Igual que la gente puede quedar con los amigos para ver el final de Juego de Tronos, la gente quedaba en sus casas a leer en voz alta cada nueva entrega del folletín al que estaban enganchados.

Igual que hay gente que se ve una serie entera en un fin de semana, había gente que se iba guardando las entregas para poderlo leer todo del tirón, sin salir de casa los días que hiciera falta. En París, por ejemplo, se contabilizaron no menos de 20 duelos relacionados con spoilers del final de los Tres Mosqueteros. Sólo en París. En un caso concreto, el señor de Bézier, estaba en un café con sus amigos y escuchó al de la mesa de al lado describir con detalle la escena de la muerte de Porthos, así que ni corto ni perezoso sacó una pistola y le pegó un tiro en medio del establecimiento, porque “ningún caballero cometería semejante indignidad en un lugar público”.

La entrega de cada episodio era un acontecimiento especial, sobre todo en América. En el apogeo de la popularidad de Dumas, la demanda era tal que había navieras especializadas en transportar ejemplares de los folletines más populares. A tal punto era así que el propio Dumas a menudo bromeaba diciendo que, en todo momento, siempre hay al menos un barco con mi obra surcando el Atlántico.

En no pocas ocasiones se producían disturbios porque la gente se iba al puerto a recibir los barcos con los folletines, y si les parecía que no se iban a descargar lo bastante rápido o que quizá una parte no se iba a distribuir y alguien se podía quedar sin, asaltaban los barcos para llevárselos.

En al menos dos ocasiones se perdió todo un cargamento de folletines debido a los disturbios, y en Boston se decidió que los barcos con las entregas llegaran de noche y en secreto para que la gente no formara tanganas.
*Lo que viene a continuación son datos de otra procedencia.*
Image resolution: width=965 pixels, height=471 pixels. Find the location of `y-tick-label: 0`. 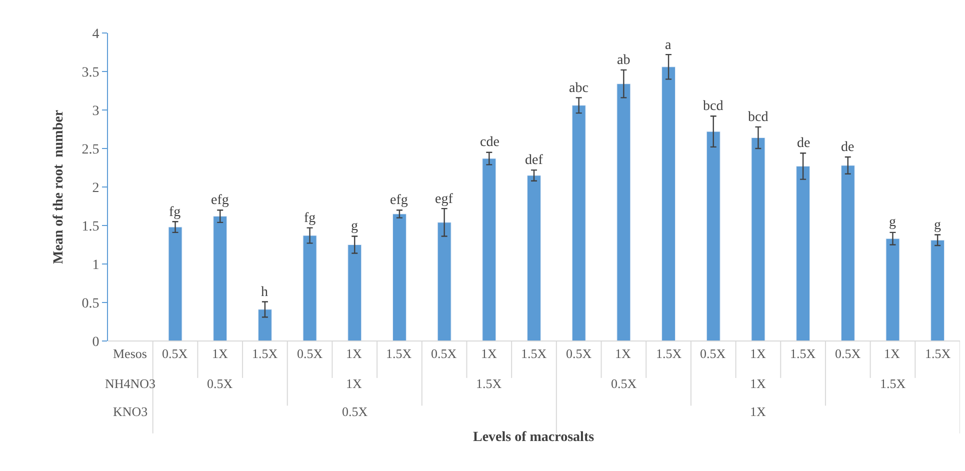

y-tick-label: 0 is located at coordinates (96, 342).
No sirvió.

La isla de Montecristo se hizo tan famosa que el botánico inglés George Watson Taylor le compró la isla al Gran Ducado de Toscana en 1852, unos 12 años después de la publicación del Conde de Montecristo.

Taylor habitó en la isla junto con su mujer durante seis años, hasta 1860, y acabó logrando que se le diera el título de conde de Montecristo. Tras su muerte, el reino de Italia compró la isla a los herederos de Taylor, y el Emperador Vittorio Enmanuelle iba a veranear allí con frecuencia.

Ahora vemos el hype con los estrenos de las nuevas series y pensamos que estos es algo muy nuevo. Pero en realidad está todo más que inventado.